CATSKILL - The 2009-10 school year got underway last week in Catskill, but the year was officially kicked-off Sunday with the Catskill Central School District’s annual “Parents, Partners and Pancakes” event. This year, the breakfast and outdoor petting zoo ended with a ribbon cutting in the High School library and media center to officially mark completion of ongoing construction and renovation work at the Catskill middle and high schools.

The more than $33 million project was approved through two $16.7 million referendum votes, one in 2005 and a second in 2009 and includes work on the media center, special education classrooms and a new entranceway. New guidance offices and a cafeteria in the Middle School as well as technological upgrades in the schools were also included in the project.

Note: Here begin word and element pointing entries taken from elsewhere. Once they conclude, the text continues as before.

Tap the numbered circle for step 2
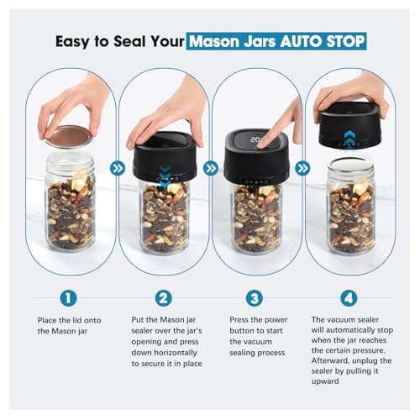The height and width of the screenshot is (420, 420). (x=164, y=298)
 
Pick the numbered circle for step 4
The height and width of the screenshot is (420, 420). (x=349, y=298)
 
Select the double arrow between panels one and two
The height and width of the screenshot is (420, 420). (x=118, y=168)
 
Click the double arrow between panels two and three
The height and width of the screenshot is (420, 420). (x=210, y=168)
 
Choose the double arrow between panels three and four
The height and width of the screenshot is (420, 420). (x=303, y=168)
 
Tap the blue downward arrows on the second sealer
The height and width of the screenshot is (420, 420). (x=165, y=174)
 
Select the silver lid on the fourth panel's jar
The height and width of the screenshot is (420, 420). (x=349, y=163)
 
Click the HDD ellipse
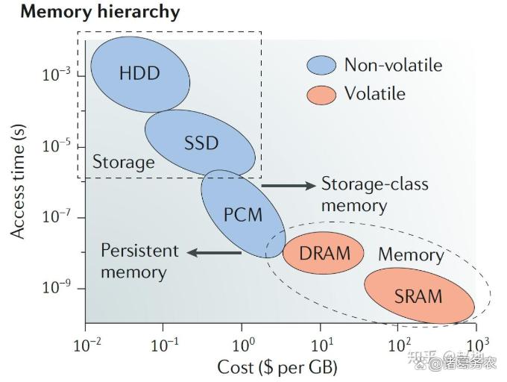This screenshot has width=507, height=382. click(139, 73)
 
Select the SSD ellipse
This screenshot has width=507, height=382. click(200, 142)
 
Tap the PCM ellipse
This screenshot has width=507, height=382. click(243, 214)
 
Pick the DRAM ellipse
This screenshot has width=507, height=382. click(324, 252)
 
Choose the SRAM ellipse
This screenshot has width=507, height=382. click(418, 295)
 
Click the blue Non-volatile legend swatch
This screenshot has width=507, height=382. click(321, 66)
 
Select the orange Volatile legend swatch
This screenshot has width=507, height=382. click(321, 95)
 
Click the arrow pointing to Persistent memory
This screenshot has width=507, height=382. click(213, 252)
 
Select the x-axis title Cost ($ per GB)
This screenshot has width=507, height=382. click(277, 367)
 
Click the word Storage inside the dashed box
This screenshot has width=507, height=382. click(123, 162)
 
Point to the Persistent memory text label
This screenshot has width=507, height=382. click(139, 260)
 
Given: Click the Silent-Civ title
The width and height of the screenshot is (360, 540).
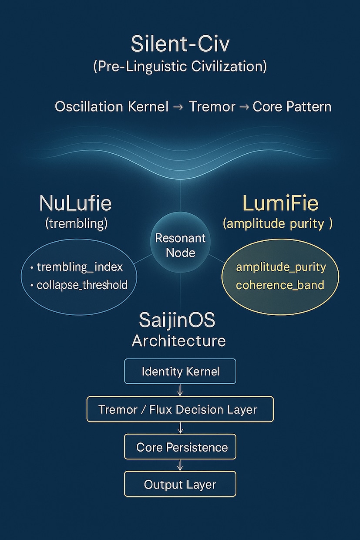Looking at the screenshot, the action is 180,44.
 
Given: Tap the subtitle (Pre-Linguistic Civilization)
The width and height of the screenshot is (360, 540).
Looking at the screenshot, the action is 180,66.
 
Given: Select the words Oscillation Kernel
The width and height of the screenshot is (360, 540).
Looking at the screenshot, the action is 112,107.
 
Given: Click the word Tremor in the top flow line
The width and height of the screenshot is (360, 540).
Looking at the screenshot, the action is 212,107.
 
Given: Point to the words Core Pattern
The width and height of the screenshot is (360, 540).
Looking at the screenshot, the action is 292,107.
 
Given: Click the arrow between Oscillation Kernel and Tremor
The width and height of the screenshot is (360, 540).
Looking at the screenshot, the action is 178,107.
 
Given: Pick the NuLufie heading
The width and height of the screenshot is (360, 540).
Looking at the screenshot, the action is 75,203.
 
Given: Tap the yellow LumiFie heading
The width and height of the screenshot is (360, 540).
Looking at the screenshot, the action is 280,203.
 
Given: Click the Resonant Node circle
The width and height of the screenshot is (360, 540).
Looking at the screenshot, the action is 180,243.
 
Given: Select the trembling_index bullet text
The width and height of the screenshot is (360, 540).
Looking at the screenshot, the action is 80,267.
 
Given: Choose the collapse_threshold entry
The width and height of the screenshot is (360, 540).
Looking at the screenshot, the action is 82,285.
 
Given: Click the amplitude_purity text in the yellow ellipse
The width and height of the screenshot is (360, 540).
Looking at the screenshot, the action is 281,267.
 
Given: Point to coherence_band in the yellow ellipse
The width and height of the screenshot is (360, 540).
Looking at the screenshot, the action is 280,285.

The last phase of the project, which includes work on a fitness center and playing fields as well as installation of new lockers in the High School, will begin later this year, District Superintendent Dr. Kathleen Farrell said.

Farrell noted that the “labor of love” cost roughly as much as the district’s annual operating budget.

She announced that the 2005 referendum brought only a 27-cent per $1,000 tax impact on district residents. The second brought no impact, she said.

“That is a huge, huge accomplishment and compliment for the community,” she said.

Farrell thanked the volunteers who flipped pancakes earlier in the day. She also thanked her schools’ students for living with construction without complaint and past Board of Education members who had worked to realize the project.

Sen. James L. Seward, R,C,I-Oneonta, recognized former Board President James Garafalo who, Seward said, led the charge to pass each referendum.

“This is a wonderful legacy to your leadership,” Seward told Garafalo while awarding him a special citation from the State Legislature.

Garafalo, who served on the board for 21 years and was the board president in both 2005 and part of 2009, was not reelected to the board this spring.

Seward commended the district for embarking on the project to upgrade the facility to match the quality of the school system.

He said taxpayers stepped up to the plate in each referendum and decided to invest in the district’s future.

Seward said the project fit with the state’s Expanding our Children’s Education (EXCEL) aid program designed to minimize the effect of capital projects on local taxpayers.

At the end of the ceremony, Seward and Garafalo held a pair of oversized scissors to a red ribbon stretched across two bookshelves in the library while the ribbon was cut by Catskill High School seniors Joseph DiStefano and Nicole Lacy who stood arm-in-arm.